An old pirate with more salt than sense.
He stormed up to me, spitting Moorish insults and reaching for his dagger. With a swift kick to the stomach, I sent him sailing across the Casbah! Oh it felt like the old days again I could rent rooms again, with the gold rings and lapis lazuli plucked from my prey When I began drawing attention with my stolen uniform, I tracked down some appropriately sized minister and made a trade - after drinking him into unconsciousness.
I think he got time in the stockade before anyone could piece together his true identity But soon as these French soldiers and ministers had the run of the place, they were thrown in disarray! Not by the moors, but by their own homeland!

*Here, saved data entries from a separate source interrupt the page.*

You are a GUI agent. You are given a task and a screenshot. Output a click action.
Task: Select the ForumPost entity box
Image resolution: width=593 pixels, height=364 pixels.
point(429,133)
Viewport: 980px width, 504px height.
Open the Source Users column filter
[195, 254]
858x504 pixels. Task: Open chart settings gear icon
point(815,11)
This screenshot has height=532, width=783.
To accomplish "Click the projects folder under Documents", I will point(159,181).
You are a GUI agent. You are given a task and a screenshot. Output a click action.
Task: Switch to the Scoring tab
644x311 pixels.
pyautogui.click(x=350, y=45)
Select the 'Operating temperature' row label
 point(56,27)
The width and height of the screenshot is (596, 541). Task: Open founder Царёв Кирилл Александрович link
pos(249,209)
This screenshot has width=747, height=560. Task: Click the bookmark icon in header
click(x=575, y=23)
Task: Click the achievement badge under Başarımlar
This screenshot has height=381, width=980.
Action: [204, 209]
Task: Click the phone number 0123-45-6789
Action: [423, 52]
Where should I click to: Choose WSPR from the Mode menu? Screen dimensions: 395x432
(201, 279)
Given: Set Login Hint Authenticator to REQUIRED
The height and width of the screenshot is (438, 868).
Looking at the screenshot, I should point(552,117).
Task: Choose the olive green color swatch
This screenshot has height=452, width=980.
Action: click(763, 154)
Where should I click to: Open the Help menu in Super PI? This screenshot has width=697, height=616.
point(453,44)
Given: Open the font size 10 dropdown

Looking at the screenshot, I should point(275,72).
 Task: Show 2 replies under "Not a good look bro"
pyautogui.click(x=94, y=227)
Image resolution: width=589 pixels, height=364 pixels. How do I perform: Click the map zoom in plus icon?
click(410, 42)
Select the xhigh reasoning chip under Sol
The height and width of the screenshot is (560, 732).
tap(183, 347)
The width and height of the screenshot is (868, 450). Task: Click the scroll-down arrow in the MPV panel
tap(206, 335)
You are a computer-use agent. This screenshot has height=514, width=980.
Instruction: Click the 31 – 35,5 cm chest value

While they'd been covering themselves in glory in Algiers, they're king had been deposed. For the second time, I might add! One night I'd walked beneath the Casbah, seeing French uniforms keeping the locals under heel, and next they were all sailing away to be replaced by migrants who freely mixed with all the moors, went native in coffee shops and around water pipes.
A shock, certainly, but I followed suit to keep up the appearance of being just another occupier. It was then I acquired my smoking habit, the Moorish hookah providing all the chummy warmth of the tavern or public house without my having to feign interest in wine.
Ah, how the brutality of war is forgotten! Or not forgotten, not on every side But those French, so different from the mad bastards who'd stormed across Germany and battered Besancon and You know, they didn't just mingle with the moors?
No, invited them into the business of the white man. Let them join their Armee d'Afrique!